◆ **Aim of the task**: Quote every line of the following material verbatim, preserving its original spacing and characters.

(Collected data entries)
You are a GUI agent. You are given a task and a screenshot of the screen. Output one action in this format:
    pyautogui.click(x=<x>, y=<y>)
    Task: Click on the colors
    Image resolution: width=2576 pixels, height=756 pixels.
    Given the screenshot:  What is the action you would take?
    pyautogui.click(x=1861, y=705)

◆ **Response**:
You are a GUI agent. You are given a task and a screenshot of the screen. Output one action in this format:
    pyautogui.click(x=<x>, y=<y>)
    Task: Click on the colors
    Image resolution: width=2576 pixels, height=756 pixels.
    Given the screenshot:  What is the action you would take?
    pyautogui.click(x=1861, y=705)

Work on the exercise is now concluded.